THERE are people who live in your neighbourhood who have no food to eat today.

Up until recently they’ve been claiming Universal Credit or Jobseeker’s Allowance. They’ve spent 35 hours a week looking for work, but have had their social security payments stopped on the decision of a single member of staff at their local Job Centre. They have no immediate right to appeal so there’s absolutely nothing that they can do to stop it before it happens.

A 24-year-old claiming Jobseeker’s Allowance gets a cash income of £57.90 a week to cover all food, household bills and travel. But this week they have nothing.

They may have made a mistake in their paperwork, or have been late for an appointment. They were possibly asked to do something by Job Centre staff which may have helped them find employment which they didn’t do.

This is an opaque system riddled with administrative errors and subjective decision-making which is operating in a fundamentally unjust manner.

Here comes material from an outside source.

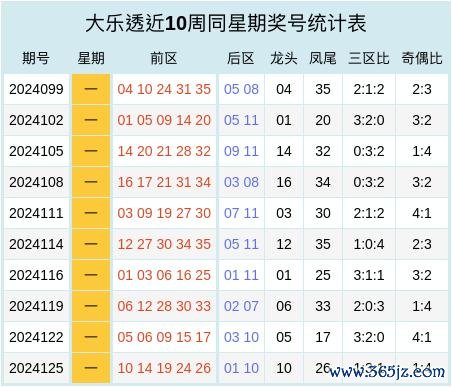The image size is (452, 387).
Task: Click the 凤尾 column header
Action: pos(323,58)
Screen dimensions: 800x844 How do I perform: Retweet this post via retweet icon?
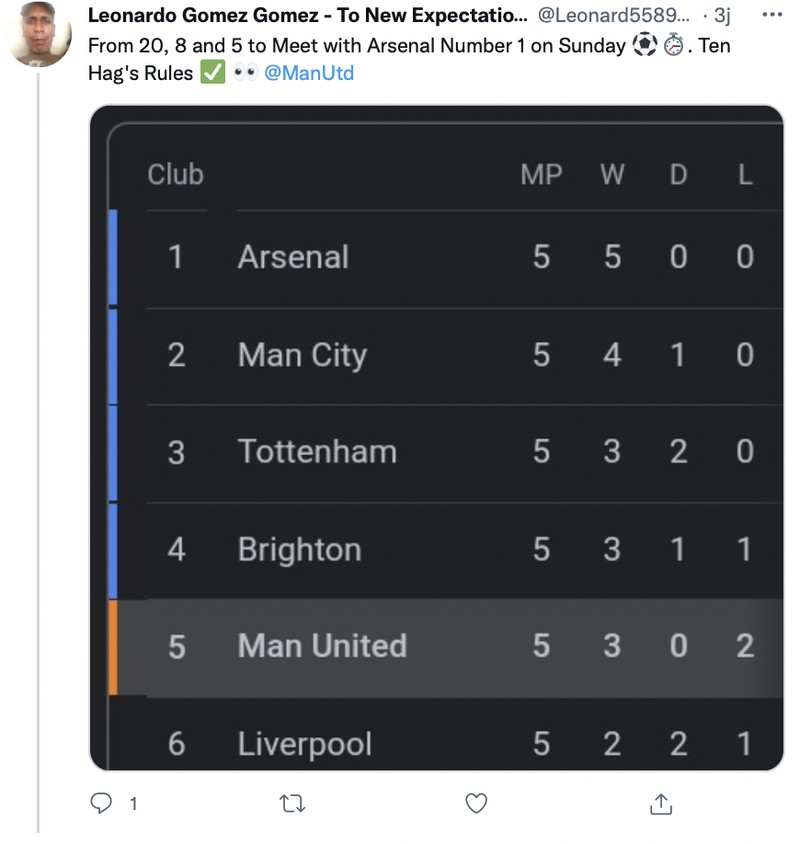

It takes away benefits from military veterans for selling poppies. It removes the sole source of income from people with a heart condition who failed to complete their medical examination because they were having a heart attack at the time. It punishes people in poverty who fail to account for not filling out their job search evidence form on Christmas Day.

The punishment for this, and this can only be termed as such, is that they now don’t have enough money to eat or pay their bills. I have spoken to several of my constituents who have told me they were not even informed of their right to an emergency hardship payment to reduce the impact of the decision. There is an appeals process, but it’s not available before your payments stop.

Once the decision is taken by the Job Centre, there is nothing you can do to have the decision overturned before your benefits are taken away.

Of those who do appeal against the decisions taken to deprive them of the necessary means to live, half are upheld. It is a system which is, at best, 50 per cent correct. If there was another law in this land which resulted in half of the judgements being overturned there would be a national outcry. Parliament would be in uproar, new laws would be quickly drafted and passed and Ministers would be forced to resign.

About one in five people who claim Job Seeker’s Allowance have had their benefits stopped in this way. The system is fundamentally flawed.

Those affected are already living on the margins of our society. Those least able to stand up for themselves and to tell their own story. And rather than giving them support, care or comfort, this abhorrent scheme means that they can’t feed their children or heat their homes. It is a national scandal.

This is an inhumane system which punishes the vulnerable rather than seeking to help them back onto their feet. It takes people who are already living in poverty and removes their only source of income. The situation is such that DWP staff have received guidance on how to deal with victims suffering from mental health issues who are pushed towards self harm or suicide.

It’s clear that despite punishing hundreds of thousands of people in this way, the Department of Work and Pensions has not been able to use their experience to provide any credible evidence whatsoever that this system of financial penalties works to help get people back into stable employment.

But this didn’t stop Iain Duncan Smith’s Department of Work and Pensions from apparently fabricating case studies in an official leaflet in an attempt to legitimise this failing process. This is a government who have lost the argument in relation to the facts, and now appear to be resorting to propaganda to prop up their regime.

This is an ideological crusade against the poor, not an evidence-based mechanism to help people find work.

The limited powers over welfare that have been offered by this Conservative government to the Scottish Parliament specifically preclude measures to mitigate this unjust process.

Matters are so bad that even the government’s own Tory MPs on the House of Commons Work and Pensions Select Committee joined calls for a broad and independent review of benefit conditionality and sanctions earlier this year because of their concerns over the effectiveness and operation of the current process.

Only a fundamental rethink will protect the interests of those affected. The argument that this helps people to find work has not been proven, while the evidence of the despair and poverty inflicted on its victims is growing larger by the day.

This is why food bank use in Scotland is at an all-time high, and why homes go without power when families can’t pay the cash meter.

An increasing number of families in every part of our country cannot afford to eat today. This simply can’t continue.

The Tory government’s approach is one without compassion or care. It has no credible evidence to support it, and it must be reformed as a matter of urgency.